First, my follicle count. I’m clinging to the belief that the low number of follicles is somehow due to the Clomid cycle last month. More likely, however, is that I’m still recruiting follicles waaaaay early and so by the time they start looking for them (CD3-5) all of the little ones are already gone and so we don’t actually know my resting follicle number. The other alternative is that my DOR has gotten much worse over the last few months and there aren’t many follicles, or much hope, left. I had hoped that the supplements would have helped a little with the early recruitment (by magic perhaps?) or at least given me a few more resting follicles. But who really knows?

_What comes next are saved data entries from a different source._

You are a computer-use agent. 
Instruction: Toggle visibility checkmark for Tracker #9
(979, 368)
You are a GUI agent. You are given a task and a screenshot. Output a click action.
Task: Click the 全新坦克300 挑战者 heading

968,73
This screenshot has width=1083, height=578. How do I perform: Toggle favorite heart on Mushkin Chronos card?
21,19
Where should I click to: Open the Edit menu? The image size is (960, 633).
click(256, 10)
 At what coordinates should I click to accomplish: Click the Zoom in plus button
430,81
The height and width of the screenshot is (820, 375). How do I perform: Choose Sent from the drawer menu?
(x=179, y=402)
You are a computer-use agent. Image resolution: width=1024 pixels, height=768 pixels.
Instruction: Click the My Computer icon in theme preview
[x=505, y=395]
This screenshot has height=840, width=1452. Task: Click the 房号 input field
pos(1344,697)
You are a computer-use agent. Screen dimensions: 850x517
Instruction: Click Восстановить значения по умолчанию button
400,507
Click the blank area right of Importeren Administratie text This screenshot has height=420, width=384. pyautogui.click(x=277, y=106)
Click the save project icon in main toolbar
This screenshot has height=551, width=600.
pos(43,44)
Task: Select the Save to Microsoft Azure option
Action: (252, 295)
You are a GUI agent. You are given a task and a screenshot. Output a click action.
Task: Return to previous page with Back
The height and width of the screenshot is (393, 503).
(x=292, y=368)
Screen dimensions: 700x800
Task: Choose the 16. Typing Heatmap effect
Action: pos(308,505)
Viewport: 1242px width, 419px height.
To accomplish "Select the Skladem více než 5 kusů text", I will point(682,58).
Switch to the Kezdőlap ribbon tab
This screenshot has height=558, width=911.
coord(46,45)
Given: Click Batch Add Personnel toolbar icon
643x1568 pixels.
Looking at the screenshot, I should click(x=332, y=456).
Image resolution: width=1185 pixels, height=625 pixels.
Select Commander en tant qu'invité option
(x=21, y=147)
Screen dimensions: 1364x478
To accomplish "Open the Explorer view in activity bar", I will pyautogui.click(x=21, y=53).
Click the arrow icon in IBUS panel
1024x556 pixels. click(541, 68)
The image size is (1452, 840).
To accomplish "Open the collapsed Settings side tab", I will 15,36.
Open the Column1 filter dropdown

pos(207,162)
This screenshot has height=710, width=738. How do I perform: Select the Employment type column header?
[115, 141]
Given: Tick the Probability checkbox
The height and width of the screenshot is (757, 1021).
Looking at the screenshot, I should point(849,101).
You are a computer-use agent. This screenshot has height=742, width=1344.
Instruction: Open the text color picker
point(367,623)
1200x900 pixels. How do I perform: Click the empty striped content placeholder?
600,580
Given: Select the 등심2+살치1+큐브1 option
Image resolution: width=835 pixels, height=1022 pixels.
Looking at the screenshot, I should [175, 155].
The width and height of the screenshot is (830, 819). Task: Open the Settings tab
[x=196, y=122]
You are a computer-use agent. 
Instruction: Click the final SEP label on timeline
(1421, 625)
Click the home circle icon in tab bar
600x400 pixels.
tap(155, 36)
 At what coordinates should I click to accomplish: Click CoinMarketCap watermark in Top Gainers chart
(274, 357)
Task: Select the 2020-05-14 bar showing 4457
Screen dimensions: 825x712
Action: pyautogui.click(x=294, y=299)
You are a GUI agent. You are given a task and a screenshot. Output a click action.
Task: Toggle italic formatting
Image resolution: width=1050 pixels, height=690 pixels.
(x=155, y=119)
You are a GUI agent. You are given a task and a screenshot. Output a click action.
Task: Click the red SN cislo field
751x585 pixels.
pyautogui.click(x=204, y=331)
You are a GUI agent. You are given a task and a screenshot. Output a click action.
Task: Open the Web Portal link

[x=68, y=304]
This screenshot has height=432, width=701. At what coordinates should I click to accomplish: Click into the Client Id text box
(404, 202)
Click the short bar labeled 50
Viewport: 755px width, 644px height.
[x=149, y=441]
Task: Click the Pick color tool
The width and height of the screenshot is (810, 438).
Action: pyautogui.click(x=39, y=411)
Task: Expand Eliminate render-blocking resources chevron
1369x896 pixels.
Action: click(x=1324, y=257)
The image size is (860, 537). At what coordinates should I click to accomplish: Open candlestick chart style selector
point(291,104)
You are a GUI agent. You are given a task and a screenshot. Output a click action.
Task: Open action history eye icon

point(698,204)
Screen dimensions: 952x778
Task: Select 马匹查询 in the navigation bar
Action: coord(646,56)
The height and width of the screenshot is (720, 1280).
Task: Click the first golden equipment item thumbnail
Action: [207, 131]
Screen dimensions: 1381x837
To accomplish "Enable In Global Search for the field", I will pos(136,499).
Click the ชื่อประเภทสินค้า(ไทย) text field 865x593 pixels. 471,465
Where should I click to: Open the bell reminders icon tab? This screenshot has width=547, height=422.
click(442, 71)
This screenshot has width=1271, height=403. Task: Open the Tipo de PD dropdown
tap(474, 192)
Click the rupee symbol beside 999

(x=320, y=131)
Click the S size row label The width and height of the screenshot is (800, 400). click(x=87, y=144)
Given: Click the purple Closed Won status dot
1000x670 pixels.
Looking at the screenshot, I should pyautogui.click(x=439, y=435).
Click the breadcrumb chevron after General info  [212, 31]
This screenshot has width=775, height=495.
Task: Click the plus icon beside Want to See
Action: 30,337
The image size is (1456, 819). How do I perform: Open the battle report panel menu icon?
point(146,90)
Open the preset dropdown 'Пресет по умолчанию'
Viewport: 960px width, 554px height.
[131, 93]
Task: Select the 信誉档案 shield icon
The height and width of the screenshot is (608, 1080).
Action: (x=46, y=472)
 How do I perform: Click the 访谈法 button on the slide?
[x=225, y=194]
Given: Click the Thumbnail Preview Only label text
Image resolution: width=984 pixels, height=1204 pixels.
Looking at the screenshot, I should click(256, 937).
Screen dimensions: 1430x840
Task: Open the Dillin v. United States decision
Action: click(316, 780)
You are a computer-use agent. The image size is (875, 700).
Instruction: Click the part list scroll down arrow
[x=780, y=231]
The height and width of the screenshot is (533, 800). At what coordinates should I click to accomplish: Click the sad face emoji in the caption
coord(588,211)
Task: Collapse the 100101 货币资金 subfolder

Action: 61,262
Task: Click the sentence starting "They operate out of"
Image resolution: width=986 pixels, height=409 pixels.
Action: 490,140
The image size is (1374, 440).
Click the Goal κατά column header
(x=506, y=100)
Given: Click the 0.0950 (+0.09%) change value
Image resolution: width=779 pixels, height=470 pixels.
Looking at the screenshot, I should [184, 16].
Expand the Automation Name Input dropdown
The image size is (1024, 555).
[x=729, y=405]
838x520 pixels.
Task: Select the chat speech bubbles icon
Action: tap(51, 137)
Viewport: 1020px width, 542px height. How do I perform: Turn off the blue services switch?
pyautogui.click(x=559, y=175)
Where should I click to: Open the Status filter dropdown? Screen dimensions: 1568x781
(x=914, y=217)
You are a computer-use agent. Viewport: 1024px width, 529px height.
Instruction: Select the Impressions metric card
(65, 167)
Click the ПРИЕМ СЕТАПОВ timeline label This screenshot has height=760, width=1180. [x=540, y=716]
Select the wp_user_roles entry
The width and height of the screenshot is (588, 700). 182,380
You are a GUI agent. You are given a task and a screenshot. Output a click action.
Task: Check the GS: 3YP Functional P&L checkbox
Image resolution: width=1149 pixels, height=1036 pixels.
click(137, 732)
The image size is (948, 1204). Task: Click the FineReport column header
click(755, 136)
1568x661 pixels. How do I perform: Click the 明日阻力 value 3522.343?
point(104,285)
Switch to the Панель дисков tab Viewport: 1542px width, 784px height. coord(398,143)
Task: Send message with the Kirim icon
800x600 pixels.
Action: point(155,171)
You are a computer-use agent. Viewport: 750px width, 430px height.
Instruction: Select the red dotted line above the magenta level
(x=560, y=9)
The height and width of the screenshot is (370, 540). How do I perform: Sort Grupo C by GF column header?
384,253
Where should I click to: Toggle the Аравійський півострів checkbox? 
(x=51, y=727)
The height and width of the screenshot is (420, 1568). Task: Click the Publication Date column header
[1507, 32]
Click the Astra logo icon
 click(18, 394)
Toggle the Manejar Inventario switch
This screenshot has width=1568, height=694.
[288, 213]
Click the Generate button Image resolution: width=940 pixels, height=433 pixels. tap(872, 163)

Second, the hysteroscopy. I’ve already had an HSG and figured it would be like that. IT’S NOT. First, she had a hard time threading my cervix (after the HSG and IUI’s I’ve had that done a lot, and no one has ever had a problem. In fact, several people have commented on how easy my cervix is to navigate, which is a strange thing to know about yourself but I digress). Also, she didn’t put any numbing agent on my cervix before she gave me the shots (I know it exists, my other doctor uses it) and so they hurt quite a bit. By this time my uterus was painfully cramping. Then she filled my uterus with CO2 so they could move the camera around more easily. She said “You may experience some minor cramping with this, and when you sit up the gas may make your shoulders ache. Holy mother of god, that is not minor cramping. After she was done (everything looks great!) I had to lay on the bed for a while because apparently people often faint. When I sat up, I immediately started to feel an excruciating aching pain in my right shoulder. My right arm curled up and in on itself, and I couldn’t move my hand. The nurse said that’s due to the gas escaping from my fallopian tubes and settling in my shoulder joint, compressing the nerves. Of course, I immediately picture those plastic waving guys in front of the gas stations and imagine my fallopian tubes waving wildly about in my stomach. The shoulder pain continued for about 20 minutes an then it was just gone. BUT, after several hours I started to get a terrible shooting pain under my ribs, like a stitch from running only across a bigger area. The only way I could get it to go away was to lay on that side with my arm stretched out. Turns out that’s from the gas too, and is super common. That lasted all night long.

Finally, the money. We’re very fortunate to have had insurance cover the cost of treatment thus far. I know most people don’t have that. We can’ afford to spend $20,000 on a treatment, especially a treatment that may or may not work. Dr. Brown said she thought our best bet was egg banking – going through several retrievals and freezing the embryos – so that when we do the chromosomal testing etc we only incur the cost once, and we have enough eggs that it’s likely at least one will be viable. But that’s $50,000, at least. I don’t know what to do. S says we need to go for it – then we’ll have the piece of mind that we tried everything. I feel like $50,000 is a huge risk, and we may still end up with empty arms. We should save that money and start looking at other options.

Right now, we’re gonna wait and see. Start the supplements she recommend, wait for the results of all the tests, and see what her final thoughts are. I think we should go back to our old RE (read here – free) armed with all of the new information and see if she’ll cycle with us once more (for free(ish)). Then we can decide about CCRM.